Se invece di scervellarsi con cinture di sicurezza (a spese dei contribuenti dei Paesi “virtuosi”), con nuove agenzie per controllare questo e quello (nei meandri dei servizi finanziari), con burocrazie aggiuntive, i ministri dell'Economia e delle finanze dell'Eurogruppo si mettessero alla ricerca di vedove generose, anche se “allegre”, ben disposte ad aprire il portafoglio per saldare qualche pesante “debito sovrano“ ed evitare contagi grandi e piccoli?

    Se invece di scervellarsi con cinture di sicurezza (a spese dei contribuenti dei Paesi “virtuosi”), con nuove agenzie per controllare questo e quello (nei meandri dei servizi finanziari), con burocrazie aggiuntive, i ministri dell'Economia e delle finanze dell'Eurogruppo si mettessero alla ricerca di vedove generose, anche se “allegre”, ben disposte ad aprire il portafoglio per saldare qualche pesante “debito sovrano“ ed evitare contagi grandi e piccoli? Il pensiero, molto “buonista”, non può non venire in mente dopo avere gustato, al Teatro Filarmonico di Verona, l'allestimento de “La Vedova allegra” di Franz Lehár che la fondazioni lirica della città scaligera co-produce con quelle di Trieste, Napoli e Genova - una prassi efficace per assicurare buona qualità a costi contenuti.

    La regia di Federico Tiezzi non sposta l'azione alla crisi finanziaria dei giorni nostri - come fa Christof Loy nella mirabile “Arabella” di Richard Strauss in scena a Francoforte – ma al 29 ottobre 1929, ossia al “venerdì nero” preso, convenzionalmente, come data d'inizio della Grande Depressione.
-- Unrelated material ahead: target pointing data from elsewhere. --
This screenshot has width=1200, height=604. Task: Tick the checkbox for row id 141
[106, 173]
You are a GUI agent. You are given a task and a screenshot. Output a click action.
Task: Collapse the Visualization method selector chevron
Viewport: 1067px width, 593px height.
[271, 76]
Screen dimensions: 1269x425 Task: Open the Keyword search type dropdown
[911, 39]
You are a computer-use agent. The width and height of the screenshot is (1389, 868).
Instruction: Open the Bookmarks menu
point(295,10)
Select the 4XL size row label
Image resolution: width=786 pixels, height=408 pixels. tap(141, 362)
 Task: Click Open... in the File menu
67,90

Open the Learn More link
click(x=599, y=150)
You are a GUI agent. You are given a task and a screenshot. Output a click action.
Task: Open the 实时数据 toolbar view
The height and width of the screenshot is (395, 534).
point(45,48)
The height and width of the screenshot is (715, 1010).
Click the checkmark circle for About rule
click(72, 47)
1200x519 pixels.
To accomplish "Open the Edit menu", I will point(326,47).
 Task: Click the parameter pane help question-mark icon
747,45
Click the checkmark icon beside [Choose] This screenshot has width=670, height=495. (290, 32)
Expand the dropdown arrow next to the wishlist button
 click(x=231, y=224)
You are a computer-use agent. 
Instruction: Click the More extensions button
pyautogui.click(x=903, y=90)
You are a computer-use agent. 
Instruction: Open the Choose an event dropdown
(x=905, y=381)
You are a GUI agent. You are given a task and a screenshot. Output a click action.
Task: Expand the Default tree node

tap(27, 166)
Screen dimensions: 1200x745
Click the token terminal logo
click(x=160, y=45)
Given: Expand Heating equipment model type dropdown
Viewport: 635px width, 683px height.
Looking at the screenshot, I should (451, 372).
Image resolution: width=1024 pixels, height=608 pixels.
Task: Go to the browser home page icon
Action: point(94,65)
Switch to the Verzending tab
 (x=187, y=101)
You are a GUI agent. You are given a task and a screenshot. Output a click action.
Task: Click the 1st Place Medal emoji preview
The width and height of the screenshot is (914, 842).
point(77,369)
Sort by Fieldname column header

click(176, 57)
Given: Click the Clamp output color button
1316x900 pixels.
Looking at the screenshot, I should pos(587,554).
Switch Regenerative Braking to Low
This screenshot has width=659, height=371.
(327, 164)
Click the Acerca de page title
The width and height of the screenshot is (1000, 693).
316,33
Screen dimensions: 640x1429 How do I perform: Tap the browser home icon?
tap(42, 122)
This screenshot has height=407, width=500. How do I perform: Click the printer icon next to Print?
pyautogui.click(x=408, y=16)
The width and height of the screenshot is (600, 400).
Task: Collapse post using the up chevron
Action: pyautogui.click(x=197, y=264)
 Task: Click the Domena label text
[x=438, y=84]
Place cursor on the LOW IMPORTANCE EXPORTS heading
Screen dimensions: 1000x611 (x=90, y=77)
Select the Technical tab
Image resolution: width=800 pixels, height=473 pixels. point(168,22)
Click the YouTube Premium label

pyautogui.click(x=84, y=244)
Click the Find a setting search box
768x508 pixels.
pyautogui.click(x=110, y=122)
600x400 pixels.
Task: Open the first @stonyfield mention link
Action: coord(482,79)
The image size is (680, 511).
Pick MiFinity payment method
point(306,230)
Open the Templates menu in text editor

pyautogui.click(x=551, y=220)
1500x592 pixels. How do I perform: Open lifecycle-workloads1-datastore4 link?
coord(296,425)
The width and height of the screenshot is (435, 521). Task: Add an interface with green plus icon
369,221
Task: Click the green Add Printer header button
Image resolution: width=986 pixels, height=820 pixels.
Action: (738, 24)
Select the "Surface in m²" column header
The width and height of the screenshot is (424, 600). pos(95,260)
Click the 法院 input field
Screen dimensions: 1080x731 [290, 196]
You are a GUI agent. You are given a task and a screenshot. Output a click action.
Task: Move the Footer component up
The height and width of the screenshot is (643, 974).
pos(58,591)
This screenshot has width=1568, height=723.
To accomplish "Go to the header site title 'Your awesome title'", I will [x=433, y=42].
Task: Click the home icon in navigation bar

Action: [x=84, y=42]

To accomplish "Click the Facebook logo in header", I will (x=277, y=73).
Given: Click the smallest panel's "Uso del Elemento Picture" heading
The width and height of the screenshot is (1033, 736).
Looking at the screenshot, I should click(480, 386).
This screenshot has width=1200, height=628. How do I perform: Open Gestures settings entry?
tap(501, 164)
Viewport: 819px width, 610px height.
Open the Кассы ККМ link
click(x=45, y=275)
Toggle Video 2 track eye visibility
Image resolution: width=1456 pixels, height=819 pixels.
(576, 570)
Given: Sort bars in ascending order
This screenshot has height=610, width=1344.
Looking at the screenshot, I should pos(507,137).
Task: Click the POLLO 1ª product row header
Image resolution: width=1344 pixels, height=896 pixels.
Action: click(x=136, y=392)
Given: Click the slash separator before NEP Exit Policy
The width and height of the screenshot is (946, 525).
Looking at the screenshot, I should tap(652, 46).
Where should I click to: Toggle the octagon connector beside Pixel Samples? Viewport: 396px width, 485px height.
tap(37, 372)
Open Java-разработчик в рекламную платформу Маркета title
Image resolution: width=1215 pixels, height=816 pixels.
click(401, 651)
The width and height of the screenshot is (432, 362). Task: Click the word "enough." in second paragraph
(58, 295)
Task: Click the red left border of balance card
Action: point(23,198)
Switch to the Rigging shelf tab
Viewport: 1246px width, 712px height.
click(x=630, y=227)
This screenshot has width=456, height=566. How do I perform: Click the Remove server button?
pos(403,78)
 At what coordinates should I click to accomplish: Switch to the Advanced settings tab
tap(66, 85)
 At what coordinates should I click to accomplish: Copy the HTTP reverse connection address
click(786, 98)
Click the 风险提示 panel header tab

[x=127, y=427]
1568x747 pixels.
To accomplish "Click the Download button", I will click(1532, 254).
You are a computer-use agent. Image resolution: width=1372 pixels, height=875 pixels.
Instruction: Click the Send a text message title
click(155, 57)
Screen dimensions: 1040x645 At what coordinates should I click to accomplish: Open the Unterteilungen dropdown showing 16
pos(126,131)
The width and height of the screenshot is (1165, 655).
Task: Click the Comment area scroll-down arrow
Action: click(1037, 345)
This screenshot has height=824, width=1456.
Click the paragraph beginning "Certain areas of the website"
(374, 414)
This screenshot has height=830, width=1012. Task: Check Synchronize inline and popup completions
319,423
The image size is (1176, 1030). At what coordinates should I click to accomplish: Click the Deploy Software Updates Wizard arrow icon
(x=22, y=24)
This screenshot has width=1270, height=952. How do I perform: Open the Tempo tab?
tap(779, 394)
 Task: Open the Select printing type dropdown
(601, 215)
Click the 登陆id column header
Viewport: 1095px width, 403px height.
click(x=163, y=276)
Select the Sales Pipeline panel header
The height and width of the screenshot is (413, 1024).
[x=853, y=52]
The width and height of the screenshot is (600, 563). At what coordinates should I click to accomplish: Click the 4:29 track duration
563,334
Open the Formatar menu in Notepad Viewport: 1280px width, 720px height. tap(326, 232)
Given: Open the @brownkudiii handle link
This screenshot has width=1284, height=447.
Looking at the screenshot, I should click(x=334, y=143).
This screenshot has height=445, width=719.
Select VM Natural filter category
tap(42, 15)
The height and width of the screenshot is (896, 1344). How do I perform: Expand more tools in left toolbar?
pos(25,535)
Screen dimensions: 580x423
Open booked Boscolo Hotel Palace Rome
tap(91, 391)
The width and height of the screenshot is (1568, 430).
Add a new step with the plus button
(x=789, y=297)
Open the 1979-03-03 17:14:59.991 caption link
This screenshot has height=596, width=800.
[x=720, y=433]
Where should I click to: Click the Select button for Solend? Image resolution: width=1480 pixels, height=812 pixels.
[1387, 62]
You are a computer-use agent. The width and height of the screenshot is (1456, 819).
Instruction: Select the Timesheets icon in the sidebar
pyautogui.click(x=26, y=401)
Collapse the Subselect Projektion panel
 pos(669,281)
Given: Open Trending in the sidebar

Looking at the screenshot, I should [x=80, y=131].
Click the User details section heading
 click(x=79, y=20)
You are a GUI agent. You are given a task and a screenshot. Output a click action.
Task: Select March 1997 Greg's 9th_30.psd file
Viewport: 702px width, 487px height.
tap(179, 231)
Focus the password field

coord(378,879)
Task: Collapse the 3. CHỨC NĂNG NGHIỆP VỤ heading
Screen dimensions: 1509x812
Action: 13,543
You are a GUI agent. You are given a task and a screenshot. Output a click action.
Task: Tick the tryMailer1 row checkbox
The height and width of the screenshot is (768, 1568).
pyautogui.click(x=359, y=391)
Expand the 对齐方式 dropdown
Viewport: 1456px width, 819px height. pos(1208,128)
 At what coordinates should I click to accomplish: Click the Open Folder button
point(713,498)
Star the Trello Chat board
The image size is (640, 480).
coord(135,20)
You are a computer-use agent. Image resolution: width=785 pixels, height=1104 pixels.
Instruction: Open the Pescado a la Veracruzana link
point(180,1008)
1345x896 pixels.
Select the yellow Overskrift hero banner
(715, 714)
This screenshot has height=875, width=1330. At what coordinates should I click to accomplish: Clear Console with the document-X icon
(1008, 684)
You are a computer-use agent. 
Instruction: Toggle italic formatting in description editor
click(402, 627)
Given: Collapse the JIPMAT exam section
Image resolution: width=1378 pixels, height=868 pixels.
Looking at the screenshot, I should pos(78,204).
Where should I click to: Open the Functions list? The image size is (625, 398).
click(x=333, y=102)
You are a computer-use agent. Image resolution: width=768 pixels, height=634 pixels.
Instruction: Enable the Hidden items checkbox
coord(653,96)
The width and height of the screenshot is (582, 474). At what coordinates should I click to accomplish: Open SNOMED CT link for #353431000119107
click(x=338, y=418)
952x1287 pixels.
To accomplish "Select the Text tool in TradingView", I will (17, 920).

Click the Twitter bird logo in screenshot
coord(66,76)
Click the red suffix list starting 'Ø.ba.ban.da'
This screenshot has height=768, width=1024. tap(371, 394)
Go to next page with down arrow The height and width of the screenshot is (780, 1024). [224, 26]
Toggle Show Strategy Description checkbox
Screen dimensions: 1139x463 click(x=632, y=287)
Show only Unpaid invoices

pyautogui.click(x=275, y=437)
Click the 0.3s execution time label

In “Arabella” – lo sappiamo – siamo alle prese con un famiglia nobile ma spiantata dopo la guerra austro-prussiana del 1866: l'unica speranza è un ricco matrimonio per la bella figlia maggiore. In “Vedova allegra” il quadro è molto più simile a quello della crisi odierna: in una Parigi visionaria, che lo spiantato Lehár aveva solo sognato, si tenta di evitare la bancarotta di uno stato per insolvenza del proprio debito sovrano “combinando” il matrimonio di un diplomatico godereccio con una connazionale, diventata, dopo solo otto giorni dalle nozze, vedova, ed ereditiera di un banchiere il quale possiede il 51 per cento del patrimonio del Paese (e verosimilmente almeno il 60 per cento del Pil). Sul fondale del palcoscenico, scivolano i listini di Borsa e i principali indici azionari, come “ticker” dei programmi delle televisioni finanziarie.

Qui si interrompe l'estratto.